Diodorus seriously examines the history of the Amazons and their queen Theaestris; the history of the Gorgons, who fought against the Amazons; that of the Titans, and that of all the gods. He searches into the history of Priapus and Hermaphroditus. No one could give a better account of Hercules: this hero wandered through half the earth, sometimes on foot and alone like a pilgrim, and sometimes like a general at the head of a great army, and all his labors are faithfully discussed, but this is nothing in comparison with the gods of Crete.

Diodorus justifies Jupiter from the reproach which other grave historians have passed upon him, of having dethroned and mutilated his father. He shows how Jupiter fought the giants, some in his island, others in Phrygia, and afterwards in Macedonia and Italy; the number of children which he had by his sister Juno and his favorites are not omitted.

He describes how he afterwards became a god, and the supreme god. It is thus that all the ancient histories have been written. What is more remarkable, they were sacred; if they had not been sacred, they would never have been read.

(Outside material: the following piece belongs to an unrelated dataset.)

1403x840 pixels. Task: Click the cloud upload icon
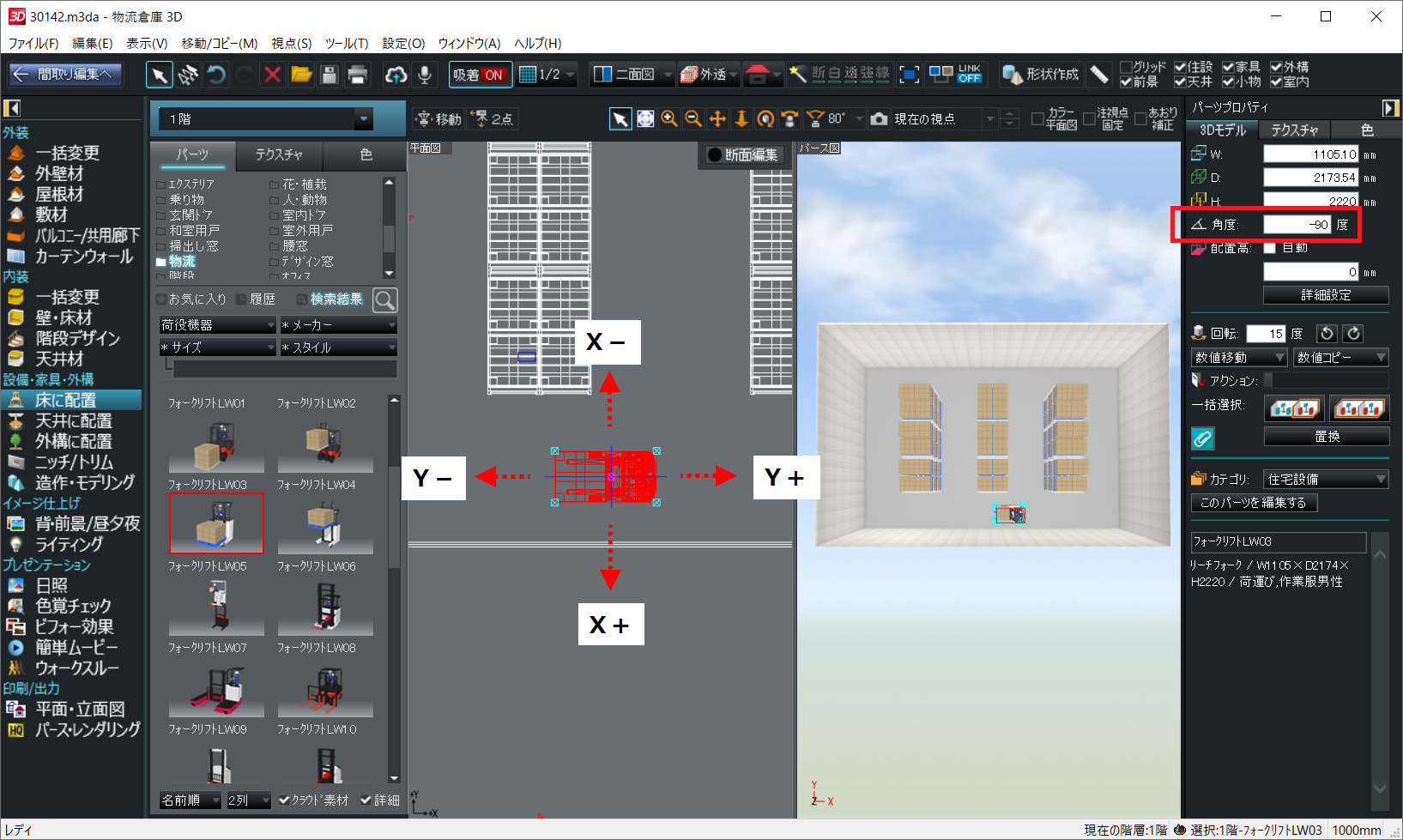[396, 76]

It is clear that it would be very useful if in all they were all different, and from province to province, and island to island, each had a different history of the gods, demi-gods, and heroes, from that of their neighbors. But it should also be observed that the people never fought for this mythology.

The respectable history of Thucydides, which has several glimmerings of truth, begins at Xerxes, but, before that epoch how much time was wasted.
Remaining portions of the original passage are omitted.